When it comes to political freedoms, both Saudi Arabia and UAE are monarchies where dissent is hardly ever tolerated.
But the 2018 murder of Washington Post columnist Jamal Khashoggi inside a Saudi consultate in Istanbul underscored the great lengths to which Riyadh can go to silence its critics. That incident badly damaged the Saudi government’s reputation globally.
For Saudi Arabia, convincing a multinational firm to set up a regional office can bring financial rewards especially as companies in the Middle East tend to register their profit at the regional hub, said Tronquit.
For instance a bank may have offices and sales operations in Oman or Bahrain but it records the profit in Dubai for tax reasons.
Tronquit said one reason Dubai was able to withstand the shock of the pandemic had to do with foreign executives and their families who continued to spend money locally.
Why they opt for Dubai
“This news is highly disturbing for me,” says a banker who has been living and working in Dubai for more than seven years.
“I understand why Saudi Arabia wants to do this.
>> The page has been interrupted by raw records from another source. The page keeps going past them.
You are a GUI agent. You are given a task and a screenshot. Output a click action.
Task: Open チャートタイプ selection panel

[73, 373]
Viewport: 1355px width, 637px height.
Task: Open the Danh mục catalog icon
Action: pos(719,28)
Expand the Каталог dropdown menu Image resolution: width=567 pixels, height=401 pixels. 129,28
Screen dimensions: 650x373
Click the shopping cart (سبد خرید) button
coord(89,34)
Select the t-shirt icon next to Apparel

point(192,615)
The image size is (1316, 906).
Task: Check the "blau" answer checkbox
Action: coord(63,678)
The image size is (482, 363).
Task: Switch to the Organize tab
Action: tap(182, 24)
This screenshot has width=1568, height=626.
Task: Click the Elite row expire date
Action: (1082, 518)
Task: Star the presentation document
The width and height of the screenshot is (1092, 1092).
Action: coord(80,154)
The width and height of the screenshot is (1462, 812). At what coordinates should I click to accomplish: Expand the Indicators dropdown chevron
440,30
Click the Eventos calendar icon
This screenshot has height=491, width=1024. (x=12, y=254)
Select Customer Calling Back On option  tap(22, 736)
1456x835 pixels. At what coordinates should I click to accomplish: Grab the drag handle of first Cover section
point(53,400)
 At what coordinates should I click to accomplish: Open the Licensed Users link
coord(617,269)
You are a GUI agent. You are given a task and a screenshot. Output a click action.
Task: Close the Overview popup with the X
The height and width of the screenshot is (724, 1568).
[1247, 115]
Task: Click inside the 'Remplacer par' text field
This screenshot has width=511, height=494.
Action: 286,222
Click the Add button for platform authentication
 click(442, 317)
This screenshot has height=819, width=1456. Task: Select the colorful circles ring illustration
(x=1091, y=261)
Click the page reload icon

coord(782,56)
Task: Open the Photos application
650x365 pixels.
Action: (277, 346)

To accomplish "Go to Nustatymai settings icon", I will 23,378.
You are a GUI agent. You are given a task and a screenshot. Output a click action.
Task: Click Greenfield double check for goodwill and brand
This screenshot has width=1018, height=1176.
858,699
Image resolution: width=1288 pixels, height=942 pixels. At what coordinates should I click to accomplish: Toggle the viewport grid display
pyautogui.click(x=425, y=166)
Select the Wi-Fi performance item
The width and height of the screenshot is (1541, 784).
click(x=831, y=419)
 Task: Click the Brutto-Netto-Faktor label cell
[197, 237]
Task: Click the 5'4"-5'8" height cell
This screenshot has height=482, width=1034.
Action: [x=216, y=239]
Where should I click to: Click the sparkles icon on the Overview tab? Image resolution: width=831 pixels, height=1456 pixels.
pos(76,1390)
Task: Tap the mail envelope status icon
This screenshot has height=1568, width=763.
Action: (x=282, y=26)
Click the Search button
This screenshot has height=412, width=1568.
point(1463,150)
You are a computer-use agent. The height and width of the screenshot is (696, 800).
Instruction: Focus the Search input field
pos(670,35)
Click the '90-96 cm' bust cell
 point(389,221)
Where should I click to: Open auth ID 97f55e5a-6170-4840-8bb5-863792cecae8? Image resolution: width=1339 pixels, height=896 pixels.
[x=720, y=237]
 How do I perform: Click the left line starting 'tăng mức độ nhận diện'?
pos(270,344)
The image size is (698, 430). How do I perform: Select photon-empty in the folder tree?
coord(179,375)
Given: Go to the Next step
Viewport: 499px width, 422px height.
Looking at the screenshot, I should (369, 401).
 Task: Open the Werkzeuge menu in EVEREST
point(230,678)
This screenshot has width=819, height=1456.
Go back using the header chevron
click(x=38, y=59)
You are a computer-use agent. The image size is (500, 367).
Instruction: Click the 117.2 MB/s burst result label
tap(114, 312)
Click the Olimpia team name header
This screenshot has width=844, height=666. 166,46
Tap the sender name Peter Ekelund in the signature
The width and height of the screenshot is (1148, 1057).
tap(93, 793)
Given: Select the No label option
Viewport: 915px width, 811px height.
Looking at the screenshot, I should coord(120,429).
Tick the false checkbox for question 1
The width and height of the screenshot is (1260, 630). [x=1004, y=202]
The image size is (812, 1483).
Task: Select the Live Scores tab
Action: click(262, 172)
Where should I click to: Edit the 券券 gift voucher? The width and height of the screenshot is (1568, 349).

They have a large young population and they can’t depend on oil forever. But as a woman I have a lot of freedom in Dubai. I can go have a coffee with a male colleague anywhere without worrying about anything.”
More than 85 percent of UAE’s 9.7 million population is made up of expatriates who have brought valuable knowledge and expertise.
“What doesn’t get talked about a lot is the lifestyle aspect,” says Tronquit. “When a senior executive moves to a country, he thinks about his family and what matters for the family is security, education, healthcare and leisure.”
To cater to expat needs, a host of health and education establishments have sprung up including American and British schools.
“Security in Dubai is amazing, much safer than many countries in the Middle East and way safer than most in Africa,” said Tronquit.
Dubai is far more liberal when it comes to individual freedoms — people can drink and women can wear bikinis at the beach.
“Finally it’s about leisure — what do you do on your weekend — and Dubai has plenty to offer,” said Tronquit.